What this exercise asks:
A - According to the Abbas Gokal biography below, where did the Gokal family move after the Iraqi monarchy was overthrown?
B - Extend the Abbas Gokal biography below, picking up after its final sentence.

Page excerpt:

- Born: 1936 (age 88–89) British India
- Occupation: Shipping magnate
- Organization: Gulf Group (defunct)
- Known for: BCCI Scandal
- Criminal status: Released
- Relatives: Mustafa Gokal Murtaza Gokal Abdul Hussein Gokal
- Criminal charge: Financial fraud
- Penalty: 14 years

Details
- Country: United Kingdom
- Date apprehended: July 1994
- Imprisoned at: May 1997, Whitemoor Prison

= Abbas Gokal =

Pakistani businessman (born 1936)

Abbas Kasimali Gokal (عباس ‎گوکل; born in February 1936) is a British Pakistani businessman and fraudster who was chairman of the Gulf Shipping Lines. Gokal was convicted of fraud in May 1997 and sentenced to 14 years in prison. He was charged with defrauding the Bank of Credit and Commerce International (BCCI) of US$1.2 billion and was the world's biggest single fraudster at the time. His company, the Gulf Group, was the BCCI's single largest borrower.

== Early life ==
Abbas Gokal was born in February 1936, in the erstwhile British India. He was born into a Shia family. During the Partition of India, the Gokal family moved to Iraq. When the Iraqi monarchy was overthrown, the Gokal family moved to Karachi, Pakistan. Gokal had brothers; Mustafa and Murtaza Gokal.

Information supplied:
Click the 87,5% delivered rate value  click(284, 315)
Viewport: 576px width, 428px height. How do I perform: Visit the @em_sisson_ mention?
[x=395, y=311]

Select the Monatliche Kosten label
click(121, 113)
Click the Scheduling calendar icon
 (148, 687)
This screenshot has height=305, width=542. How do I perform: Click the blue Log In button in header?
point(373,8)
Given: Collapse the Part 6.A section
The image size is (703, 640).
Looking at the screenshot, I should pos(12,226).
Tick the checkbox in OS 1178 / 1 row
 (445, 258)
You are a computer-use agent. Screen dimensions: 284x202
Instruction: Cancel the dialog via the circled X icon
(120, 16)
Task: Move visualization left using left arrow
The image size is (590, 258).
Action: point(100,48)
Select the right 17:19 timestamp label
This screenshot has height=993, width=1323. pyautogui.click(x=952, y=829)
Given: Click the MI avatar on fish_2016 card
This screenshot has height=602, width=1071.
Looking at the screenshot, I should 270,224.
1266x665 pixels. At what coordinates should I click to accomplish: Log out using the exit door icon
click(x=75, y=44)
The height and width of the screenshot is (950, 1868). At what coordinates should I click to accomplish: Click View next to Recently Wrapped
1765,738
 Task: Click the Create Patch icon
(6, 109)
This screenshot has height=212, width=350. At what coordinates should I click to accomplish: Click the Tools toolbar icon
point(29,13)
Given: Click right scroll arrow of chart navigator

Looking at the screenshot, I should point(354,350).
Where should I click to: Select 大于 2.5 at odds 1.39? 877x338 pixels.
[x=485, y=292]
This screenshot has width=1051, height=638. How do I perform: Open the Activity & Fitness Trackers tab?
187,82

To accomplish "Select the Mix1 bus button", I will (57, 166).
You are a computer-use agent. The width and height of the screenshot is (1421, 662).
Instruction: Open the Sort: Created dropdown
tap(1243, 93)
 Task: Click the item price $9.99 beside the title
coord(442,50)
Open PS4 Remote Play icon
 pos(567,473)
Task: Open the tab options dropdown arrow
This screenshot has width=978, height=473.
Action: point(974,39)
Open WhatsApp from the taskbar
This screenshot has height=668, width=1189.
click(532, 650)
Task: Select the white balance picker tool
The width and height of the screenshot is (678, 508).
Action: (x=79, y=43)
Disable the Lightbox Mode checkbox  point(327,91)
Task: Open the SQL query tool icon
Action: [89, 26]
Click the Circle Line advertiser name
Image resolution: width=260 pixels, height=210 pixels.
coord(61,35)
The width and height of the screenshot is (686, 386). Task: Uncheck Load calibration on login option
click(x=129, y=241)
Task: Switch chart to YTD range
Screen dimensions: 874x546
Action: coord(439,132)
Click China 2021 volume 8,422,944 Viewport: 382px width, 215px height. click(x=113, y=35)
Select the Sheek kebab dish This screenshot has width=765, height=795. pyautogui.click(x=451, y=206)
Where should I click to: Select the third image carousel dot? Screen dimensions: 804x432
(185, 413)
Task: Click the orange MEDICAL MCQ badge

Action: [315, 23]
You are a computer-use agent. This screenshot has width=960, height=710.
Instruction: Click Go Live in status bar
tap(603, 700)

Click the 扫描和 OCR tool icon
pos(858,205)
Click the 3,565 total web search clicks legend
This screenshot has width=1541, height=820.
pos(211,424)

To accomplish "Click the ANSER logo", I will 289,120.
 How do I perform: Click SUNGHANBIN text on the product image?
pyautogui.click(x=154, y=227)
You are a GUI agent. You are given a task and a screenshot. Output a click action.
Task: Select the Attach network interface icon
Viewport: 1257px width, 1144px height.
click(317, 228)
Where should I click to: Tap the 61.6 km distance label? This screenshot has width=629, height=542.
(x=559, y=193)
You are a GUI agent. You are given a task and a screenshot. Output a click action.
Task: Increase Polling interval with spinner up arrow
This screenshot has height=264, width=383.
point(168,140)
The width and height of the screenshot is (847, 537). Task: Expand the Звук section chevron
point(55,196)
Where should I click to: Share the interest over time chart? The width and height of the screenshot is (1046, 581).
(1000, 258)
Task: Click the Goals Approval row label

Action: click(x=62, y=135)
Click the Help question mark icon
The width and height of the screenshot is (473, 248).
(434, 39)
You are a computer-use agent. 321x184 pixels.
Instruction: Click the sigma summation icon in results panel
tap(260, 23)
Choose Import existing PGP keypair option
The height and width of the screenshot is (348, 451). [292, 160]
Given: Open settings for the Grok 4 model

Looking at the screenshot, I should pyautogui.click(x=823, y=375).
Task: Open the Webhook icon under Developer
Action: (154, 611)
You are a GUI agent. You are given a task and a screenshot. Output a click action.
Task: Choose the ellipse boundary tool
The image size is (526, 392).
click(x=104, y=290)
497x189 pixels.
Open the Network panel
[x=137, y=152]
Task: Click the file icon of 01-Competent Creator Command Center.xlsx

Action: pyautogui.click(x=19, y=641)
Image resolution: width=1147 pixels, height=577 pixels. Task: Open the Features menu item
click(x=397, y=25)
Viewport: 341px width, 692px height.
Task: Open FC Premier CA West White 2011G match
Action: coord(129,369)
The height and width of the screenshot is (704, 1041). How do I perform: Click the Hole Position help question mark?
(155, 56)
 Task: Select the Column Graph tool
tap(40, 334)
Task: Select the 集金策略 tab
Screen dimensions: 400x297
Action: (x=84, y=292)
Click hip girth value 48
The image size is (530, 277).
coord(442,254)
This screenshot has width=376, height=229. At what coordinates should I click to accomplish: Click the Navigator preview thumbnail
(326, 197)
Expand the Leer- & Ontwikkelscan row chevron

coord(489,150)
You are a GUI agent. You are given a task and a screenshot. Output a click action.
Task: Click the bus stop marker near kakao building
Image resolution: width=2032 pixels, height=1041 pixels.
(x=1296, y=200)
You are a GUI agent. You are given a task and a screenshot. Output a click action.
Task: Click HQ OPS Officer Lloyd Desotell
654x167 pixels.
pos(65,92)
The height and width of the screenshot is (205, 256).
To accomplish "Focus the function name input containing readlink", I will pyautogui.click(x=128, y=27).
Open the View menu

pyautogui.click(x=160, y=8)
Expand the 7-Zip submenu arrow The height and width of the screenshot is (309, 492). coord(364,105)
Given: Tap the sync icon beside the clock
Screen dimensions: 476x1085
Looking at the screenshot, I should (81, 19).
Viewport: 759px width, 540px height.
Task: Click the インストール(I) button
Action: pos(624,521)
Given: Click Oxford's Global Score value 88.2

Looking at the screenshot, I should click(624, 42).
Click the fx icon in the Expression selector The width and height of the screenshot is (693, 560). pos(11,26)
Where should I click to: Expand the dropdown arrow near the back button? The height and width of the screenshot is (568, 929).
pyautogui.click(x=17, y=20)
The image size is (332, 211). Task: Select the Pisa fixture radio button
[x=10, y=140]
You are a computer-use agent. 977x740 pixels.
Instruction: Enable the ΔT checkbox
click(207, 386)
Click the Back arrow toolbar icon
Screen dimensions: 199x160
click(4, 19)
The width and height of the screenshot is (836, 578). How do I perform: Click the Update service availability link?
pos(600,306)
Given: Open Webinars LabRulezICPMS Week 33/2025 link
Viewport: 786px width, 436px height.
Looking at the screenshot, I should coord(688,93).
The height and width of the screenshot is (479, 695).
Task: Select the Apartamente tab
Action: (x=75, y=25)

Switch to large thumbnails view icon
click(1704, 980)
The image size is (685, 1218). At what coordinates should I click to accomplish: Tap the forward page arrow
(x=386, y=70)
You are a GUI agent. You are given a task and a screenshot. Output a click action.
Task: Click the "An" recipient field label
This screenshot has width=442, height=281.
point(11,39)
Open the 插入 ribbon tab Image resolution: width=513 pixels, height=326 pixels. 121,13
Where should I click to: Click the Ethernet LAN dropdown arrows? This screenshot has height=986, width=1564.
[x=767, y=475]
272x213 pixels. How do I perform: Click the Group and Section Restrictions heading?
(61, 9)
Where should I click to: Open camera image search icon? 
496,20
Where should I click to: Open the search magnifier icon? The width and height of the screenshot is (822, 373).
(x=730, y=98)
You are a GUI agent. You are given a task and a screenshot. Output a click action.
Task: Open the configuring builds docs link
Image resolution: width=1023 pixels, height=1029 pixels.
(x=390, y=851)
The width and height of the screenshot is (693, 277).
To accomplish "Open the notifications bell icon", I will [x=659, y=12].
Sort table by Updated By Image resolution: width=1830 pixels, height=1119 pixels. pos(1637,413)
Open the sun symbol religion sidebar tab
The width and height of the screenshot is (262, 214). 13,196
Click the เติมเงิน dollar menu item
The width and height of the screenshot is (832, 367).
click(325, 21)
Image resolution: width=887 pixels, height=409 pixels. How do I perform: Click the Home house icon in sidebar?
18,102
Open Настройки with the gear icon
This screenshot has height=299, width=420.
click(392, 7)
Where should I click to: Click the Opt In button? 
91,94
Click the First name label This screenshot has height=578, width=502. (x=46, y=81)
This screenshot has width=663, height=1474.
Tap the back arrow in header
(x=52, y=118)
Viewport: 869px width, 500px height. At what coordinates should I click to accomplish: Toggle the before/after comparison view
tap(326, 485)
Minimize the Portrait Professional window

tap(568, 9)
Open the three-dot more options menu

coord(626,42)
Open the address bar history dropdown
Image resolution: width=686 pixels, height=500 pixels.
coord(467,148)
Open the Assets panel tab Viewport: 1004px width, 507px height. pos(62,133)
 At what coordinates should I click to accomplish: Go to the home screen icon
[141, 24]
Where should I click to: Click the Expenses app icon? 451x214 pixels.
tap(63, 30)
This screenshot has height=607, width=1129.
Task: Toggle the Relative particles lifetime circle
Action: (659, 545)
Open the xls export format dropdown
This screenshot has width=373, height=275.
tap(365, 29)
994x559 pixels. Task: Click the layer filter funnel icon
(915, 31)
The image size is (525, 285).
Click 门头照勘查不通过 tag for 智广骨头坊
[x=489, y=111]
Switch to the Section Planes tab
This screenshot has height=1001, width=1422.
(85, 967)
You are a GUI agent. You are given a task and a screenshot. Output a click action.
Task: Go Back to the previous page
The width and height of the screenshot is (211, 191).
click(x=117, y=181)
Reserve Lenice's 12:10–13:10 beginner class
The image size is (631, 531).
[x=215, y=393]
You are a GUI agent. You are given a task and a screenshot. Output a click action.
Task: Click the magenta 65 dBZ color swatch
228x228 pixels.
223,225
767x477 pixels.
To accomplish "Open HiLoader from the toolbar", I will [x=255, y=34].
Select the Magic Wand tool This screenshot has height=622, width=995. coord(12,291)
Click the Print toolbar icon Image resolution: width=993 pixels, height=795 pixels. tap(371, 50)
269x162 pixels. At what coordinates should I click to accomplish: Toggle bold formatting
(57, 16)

Results of the exercise:
A - Karachi, Pakistan.

B -
== Gulf International Holdings ==
The three brothers: Abbas, Mustafa and Murtaza Gokal, had set up the Gulf Group (officially Gulf International Holdings) in Karachi. In 1969, they started the Gulf Shipping Lines, the flagship company of the Gulf business group. Gulf Shipping Lines was registered and headquartered in Geneva. In the beginning, the company used to transport cargo through the Arabian Sea from Karachi. Gulf Shipping Lines was well known for shipping to ports in which other companies were hesitant to ship to. A notable example was Iran. The Gulf Shipping Lines was the prime shipping company that shipped cargo to and from Iran during the decade-long Iran–Iraq War. The Gokal brothers envisioned the Gulf Shipping Lines as an international shipping empire, and the company soon expanded all over the Third World. But in the 1980s, the Gulf Shipping Lines was having financial trouble due to the international shipping crisis. In 1984, the company had reached a crisis-point when its creditors sought their money back. That is when the BCCI came to their aid. The Gokal family's relationship with BCCI founder and chairman, Hasan Abedi, dated back to the 1960s. Due to the financial backing, the Gulf Shipping Lines controlled more than 240 vessels. By the early 1980s, the Gulf Group had diversified into many different sectors. These sectors included commodities trading, retailing, hotels, mining and real-estate. Thanks to this business diversification, Gokal's personal fortune was estimated to be over £20 million, while his business group was worth billions. His credit card bills amounted to over £250,000.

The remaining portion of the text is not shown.